Some scats were on moss, some or rock, and some on grass. These otters were touching all the bases. I didn't check the north shore for scats, thinking it better policy not to bother the otters since I want to come out and look at them again. I had planned to check both the East Trail Pond and the Second Swamp Pond lodge for otter scats, and, though I saw otters, went on and did just that. There were no scats on the New Pond knoll, nor at the East Trail Pond latrines. That pathway that the otters, beavers and me have used so many years is growing over with grasses. On my way to the Second Swamp Pond, I recalled that there were other things to see and looked down and saw a bold stand of cardinal flowers, more or less where they always are, but there are more of them this year. Plus there seems to be more light in this once dark valley and the red cardinal flowers were ringed by a few yellow burr marigolds.





The Second Swamp Pond lodge looked convenient for otters,





but I couldn't find any scat on it, old or new. On my way home I saw a fat toad





on the South Bay trail, and a leopard frog not far from it.

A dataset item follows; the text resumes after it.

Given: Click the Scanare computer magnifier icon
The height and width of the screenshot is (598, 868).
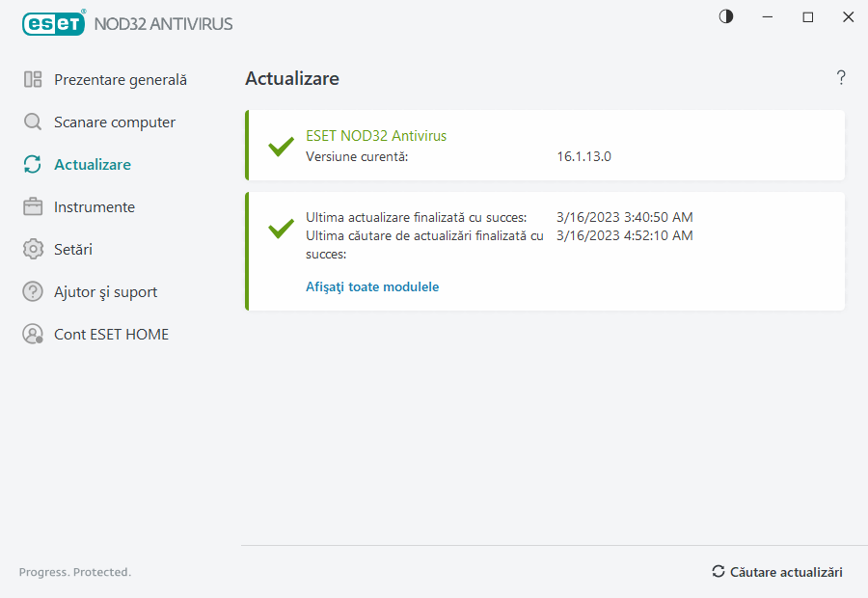Looking at the screenshot, I should (33, 122).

September 13 facing a warm night we went to spend it at the land, and, of course, I sat next to the beaver pond, this time, late into the night, from 7:08 until 8:35 pm, which is about an hour and twenty minutes after sunset, which, at
this time of year, is rather dark. No beaver appeared, and no signs of any fresh work. So to my complete surprise, the beavers have left. Since none of the beavers I saw acted at all sickly, I doubt that they were swept away by epidemic disease. No signs of trappers or hunters -- not the season for either. My guess is that the boss beaver simply determined that given the number of mouths wanting to be fed that there was not enough ready food to accumulate a cache sufficient for the winter. I certainly would have argued that there was. There are tall poplars not far from
the pond. As I left the pond, the moon peaked over the trees and I was sure I saw a ripple highlighted by the moonlight, but no ripples came to the edge of the pond which would have happened if a beaver had been in the pond. Then I thought I saw a ghost beaver, two glowing eyes and moonbeams reflected in the water outlining a tail. It was time to go back to the cabin. The warm spell has brought the mosquitoes back out and the long wait was an ordeal. I can't believe the beavers are gone, and that, perhaps for a long time, I will have to wait at this pond no more.